Required task A:
Translate this sentence from the passage on wind turbines and bird deaths into Spanish: "And it must be understood that bird deaths from power line collisions are 100 times greater than deaths from wind turbines."
Required task B:
Write out the listing without any changes, from its first line up to and including the line that contains "The image size is (1800, 1012).".

The eyes of most living things are particularly sensitive to movement .... so in a large field of spinning objects the proximate one gets "lost" in the pattern.  It looks like everything else.   Our eyes also play ticks on us.  Think of a custom wheel on a car or bike, as it passes by, it often appears as if it is not rotating or even going backwards.  The key here, one would expect, is not the color at all ... it is the disturbance of the pattern.     Having ONE black blade and TWO white blades .... where the black blade is at 12:00 o'clock on one it will be 12:25 on the next one, 12:52 on the next one .... this makes the closer structures "stand out" from the surrounding pattern.

And it must be understood that bird deaths from power line collisions are 100 times greater than deaths from wind turbines.  From the study, at a small wind  farm (40m blades)  ... bird deaths averaged 0.75 bird deaths per turbine per year [18 birds / ( 6 years x 4 turbines)] .    The control group had 0.29 deaths per turbine per year deaths [7 x  / ( 6 years x 4 turbines)].  There is no explanation about what was difference  between the two groups that resulted in the test group having 2.59 times more deaths.

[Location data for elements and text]
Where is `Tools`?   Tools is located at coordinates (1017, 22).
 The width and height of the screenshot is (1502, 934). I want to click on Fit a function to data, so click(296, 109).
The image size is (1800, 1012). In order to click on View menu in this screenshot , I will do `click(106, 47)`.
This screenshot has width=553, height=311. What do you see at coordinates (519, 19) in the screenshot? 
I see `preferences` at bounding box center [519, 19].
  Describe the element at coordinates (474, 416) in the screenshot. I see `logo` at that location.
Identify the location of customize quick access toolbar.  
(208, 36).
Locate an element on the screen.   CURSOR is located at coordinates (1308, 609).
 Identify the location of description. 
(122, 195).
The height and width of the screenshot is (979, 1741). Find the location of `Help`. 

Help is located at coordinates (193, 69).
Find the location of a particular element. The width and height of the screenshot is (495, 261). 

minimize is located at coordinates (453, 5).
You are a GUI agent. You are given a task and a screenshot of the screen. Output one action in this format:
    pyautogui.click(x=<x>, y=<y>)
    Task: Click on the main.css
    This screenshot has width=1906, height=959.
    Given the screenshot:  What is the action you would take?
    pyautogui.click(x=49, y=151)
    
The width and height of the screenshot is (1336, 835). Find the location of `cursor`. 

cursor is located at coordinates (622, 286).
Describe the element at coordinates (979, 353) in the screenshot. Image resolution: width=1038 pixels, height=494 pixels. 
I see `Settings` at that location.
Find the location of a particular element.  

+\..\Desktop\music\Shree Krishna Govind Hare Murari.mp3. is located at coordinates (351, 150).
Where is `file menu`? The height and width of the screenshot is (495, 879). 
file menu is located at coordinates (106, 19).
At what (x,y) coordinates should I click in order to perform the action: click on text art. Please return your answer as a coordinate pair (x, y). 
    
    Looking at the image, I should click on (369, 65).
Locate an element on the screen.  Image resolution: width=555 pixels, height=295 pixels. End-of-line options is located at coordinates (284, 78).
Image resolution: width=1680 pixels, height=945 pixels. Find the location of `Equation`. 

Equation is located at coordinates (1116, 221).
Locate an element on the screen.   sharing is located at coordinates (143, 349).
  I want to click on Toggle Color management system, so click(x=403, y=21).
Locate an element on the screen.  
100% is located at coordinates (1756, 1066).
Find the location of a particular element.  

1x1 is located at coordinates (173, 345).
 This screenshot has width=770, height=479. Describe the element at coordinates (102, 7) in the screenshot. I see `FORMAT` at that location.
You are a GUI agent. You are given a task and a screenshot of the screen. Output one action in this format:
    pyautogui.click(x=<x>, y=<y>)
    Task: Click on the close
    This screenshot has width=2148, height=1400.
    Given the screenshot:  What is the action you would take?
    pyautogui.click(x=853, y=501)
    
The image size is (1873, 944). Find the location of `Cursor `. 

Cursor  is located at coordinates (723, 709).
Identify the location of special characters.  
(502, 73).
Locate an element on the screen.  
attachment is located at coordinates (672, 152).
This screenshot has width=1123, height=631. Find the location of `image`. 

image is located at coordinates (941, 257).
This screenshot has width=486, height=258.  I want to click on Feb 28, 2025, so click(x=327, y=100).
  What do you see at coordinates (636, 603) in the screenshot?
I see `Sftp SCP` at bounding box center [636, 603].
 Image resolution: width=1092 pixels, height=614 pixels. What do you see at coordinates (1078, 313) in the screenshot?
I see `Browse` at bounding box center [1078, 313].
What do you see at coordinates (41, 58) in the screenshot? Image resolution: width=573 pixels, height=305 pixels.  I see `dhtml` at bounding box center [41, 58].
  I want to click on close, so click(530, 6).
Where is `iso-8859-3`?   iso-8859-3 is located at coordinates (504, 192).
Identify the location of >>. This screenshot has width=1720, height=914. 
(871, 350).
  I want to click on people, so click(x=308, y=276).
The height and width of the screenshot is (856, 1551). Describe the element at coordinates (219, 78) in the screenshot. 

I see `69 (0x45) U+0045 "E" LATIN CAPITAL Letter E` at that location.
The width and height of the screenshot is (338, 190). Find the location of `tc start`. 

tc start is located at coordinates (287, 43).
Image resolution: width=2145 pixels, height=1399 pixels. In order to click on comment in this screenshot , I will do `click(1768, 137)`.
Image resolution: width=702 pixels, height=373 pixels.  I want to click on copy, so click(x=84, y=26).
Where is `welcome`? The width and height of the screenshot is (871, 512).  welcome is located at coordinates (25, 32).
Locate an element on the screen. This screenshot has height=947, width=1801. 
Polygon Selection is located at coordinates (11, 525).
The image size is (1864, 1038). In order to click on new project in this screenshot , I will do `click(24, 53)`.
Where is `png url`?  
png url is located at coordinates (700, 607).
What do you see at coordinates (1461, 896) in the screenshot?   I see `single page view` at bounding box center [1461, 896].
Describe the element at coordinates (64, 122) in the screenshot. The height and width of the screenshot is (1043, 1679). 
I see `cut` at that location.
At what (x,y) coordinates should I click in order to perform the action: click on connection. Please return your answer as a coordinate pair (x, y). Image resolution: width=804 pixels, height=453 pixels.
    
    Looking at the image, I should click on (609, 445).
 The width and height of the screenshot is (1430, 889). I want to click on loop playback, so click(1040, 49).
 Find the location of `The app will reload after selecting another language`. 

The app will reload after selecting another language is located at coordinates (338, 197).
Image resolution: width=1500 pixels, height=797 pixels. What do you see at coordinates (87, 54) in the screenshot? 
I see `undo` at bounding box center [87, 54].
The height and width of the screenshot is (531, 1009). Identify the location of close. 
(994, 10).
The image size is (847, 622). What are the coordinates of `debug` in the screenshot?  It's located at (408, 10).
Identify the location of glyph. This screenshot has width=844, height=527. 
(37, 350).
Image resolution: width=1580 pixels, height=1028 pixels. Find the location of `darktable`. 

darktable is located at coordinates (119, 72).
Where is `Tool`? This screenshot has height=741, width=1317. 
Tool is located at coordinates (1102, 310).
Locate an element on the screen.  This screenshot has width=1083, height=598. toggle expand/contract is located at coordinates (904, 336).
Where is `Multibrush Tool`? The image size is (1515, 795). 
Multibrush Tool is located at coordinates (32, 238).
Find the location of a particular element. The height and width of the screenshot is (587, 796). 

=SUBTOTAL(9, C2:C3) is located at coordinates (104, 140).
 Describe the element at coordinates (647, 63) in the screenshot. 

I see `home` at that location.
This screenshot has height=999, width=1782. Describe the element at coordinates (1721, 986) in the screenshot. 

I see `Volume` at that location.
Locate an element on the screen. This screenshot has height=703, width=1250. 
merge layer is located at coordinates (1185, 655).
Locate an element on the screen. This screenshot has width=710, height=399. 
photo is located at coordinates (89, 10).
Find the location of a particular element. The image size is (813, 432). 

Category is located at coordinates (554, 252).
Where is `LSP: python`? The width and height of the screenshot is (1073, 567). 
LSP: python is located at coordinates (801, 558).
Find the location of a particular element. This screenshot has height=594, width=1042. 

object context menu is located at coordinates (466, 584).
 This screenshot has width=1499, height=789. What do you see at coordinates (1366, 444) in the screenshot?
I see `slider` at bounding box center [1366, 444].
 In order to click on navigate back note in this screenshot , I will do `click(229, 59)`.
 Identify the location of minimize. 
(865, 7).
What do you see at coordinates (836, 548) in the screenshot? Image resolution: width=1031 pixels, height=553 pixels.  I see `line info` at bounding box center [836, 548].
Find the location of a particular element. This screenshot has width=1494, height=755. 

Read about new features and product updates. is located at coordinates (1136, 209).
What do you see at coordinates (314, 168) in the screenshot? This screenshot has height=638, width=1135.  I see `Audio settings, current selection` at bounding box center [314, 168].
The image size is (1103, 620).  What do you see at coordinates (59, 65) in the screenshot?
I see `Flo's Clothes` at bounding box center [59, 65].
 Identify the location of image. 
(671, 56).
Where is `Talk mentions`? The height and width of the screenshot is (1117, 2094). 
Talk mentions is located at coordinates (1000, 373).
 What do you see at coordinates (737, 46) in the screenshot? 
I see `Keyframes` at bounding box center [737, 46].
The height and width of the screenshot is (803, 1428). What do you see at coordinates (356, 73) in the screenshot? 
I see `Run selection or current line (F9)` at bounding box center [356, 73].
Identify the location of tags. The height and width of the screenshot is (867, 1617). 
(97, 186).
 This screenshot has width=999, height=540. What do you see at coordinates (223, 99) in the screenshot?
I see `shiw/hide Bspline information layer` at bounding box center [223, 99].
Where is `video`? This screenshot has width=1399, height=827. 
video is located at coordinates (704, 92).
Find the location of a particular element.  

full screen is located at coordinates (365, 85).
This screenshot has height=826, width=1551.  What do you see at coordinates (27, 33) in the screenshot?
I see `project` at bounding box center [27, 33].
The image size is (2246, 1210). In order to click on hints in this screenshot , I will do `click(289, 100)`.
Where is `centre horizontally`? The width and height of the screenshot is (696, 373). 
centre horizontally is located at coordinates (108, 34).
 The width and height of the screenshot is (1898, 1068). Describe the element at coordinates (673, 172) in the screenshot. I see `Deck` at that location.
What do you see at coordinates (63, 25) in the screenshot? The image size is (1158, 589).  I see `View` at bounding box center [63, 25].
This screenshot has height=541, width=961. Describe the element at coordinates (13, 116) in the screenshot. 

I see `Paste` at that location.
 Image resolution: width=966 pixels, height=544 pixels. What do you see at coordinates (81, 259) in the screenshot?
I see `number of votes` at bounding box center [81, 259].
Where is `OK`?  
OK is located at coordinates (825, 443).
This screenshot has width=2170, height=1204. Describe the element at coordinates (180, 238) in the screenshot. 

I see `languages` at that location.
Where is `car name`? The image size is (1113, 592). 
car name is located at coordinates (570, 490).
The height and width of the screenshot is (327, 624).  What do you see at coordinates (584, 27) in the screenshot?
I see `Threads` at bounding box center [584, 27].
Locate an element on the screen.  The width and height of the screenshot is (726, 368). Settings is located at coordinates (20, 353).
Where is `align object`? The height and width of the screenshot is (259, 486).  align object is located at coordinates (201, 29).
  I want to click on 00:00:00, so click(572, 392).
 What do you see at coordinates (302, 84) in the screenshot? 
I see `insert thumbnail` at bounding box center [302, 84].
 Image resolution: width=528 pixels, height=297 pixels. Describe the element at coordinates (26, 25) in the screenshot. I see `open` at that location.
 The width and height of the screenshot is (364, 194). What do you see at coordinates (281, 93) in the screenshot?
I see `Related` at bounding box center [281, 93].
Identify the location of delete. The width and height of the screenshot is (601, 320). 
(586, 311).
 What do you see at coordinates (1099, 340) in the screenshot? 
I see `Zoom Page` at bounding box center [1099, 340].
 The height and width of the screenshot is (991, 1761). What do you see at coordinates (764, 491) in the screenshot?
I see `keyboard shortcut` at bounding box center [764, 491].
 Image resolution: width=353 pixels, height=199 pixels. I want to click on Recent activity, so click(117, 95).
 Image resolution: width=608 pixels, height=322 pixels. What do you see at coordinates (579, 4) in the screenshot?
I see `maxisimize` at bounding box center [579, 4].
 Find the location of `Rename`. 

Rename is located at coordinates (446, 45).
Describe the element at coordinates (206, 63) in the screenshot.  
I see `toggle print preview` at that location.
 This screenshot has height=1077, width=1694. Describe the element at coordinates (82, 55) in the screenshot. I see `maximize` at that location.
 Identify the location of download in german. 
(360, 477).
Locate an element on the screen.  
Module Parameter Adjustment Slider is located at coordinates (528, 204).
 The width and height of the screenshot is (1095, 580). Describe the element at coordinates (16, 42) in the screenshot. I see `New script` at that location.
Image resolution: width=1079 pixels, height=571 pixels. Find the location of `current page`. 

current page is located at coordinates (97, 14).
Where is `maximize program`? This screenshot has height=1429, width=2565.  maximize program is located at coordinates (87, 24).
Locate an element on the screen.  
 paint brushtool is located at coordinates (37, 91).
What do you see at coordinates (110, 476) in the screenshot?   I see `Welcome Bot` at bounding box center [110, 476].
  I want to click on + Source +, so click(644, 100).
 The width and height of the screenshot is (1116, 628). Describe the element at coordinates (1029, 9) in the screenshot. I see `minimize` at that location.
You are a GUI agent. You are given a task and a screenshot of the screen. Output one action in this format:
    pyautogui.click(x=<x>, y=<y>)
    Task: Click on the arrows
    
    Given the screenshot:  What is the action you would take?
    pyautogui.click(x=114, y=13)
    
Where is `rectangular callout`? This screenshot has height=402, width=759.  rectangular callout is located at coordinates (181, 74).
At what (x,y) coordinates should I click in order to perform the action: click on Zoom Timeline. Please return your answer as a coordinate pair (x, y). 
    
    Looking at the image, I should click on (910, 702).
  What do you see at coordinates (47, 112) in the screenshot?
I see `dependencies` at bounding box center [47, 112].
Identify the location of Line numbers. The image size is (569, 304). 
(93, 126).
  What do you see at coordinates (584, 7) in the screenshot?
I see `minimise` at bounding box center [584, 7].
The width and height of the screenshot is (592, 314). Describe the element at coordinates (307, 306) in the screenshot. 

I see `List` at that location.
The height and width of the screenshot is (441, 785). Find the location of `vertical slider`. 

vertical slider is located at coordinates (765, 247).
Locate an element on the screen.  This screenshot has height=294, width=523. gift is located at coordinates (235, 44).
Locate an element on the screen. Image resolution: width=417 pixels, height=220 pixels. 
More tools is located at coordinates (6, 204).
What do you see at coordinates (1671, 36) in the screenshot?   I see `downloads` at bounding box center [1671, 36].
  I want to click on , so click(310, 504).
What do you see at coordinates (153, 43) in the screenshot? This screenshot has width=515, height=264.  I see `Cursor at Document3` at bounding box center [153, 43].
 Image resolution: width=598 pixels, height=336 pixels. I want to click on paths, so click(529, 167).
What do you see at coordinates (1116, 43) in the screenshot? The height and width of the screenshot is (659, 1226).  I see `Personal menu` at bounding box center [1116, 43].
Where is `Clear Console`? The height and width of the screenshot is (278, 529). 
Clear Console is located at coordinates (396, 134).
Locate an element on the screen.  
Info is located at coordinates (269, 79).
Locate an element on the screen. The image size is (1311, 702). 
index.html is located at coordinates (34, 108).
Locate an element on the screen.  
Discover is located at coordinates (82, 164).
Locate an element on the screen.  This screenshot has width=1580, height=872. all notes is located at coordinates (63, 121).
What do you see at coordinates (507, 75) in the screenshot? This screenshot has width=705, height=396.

Correct result A:
Y debe entenderse que las muertes de aves por colisiones con líneas eléctricas son 100 veces mayores que las muertes causadas por turbinas eólicas.

Correct result B:
Where is `Tools`?   Tools is located at coordinates (1017, 22).
 The width and height of the screenshot is (1502, 934). I want to click on Fit a function to data, so click(296, 109).
The image size is (1800, 1012). In order to click on View menu in this screenshot , I will do `click(106, 47)`.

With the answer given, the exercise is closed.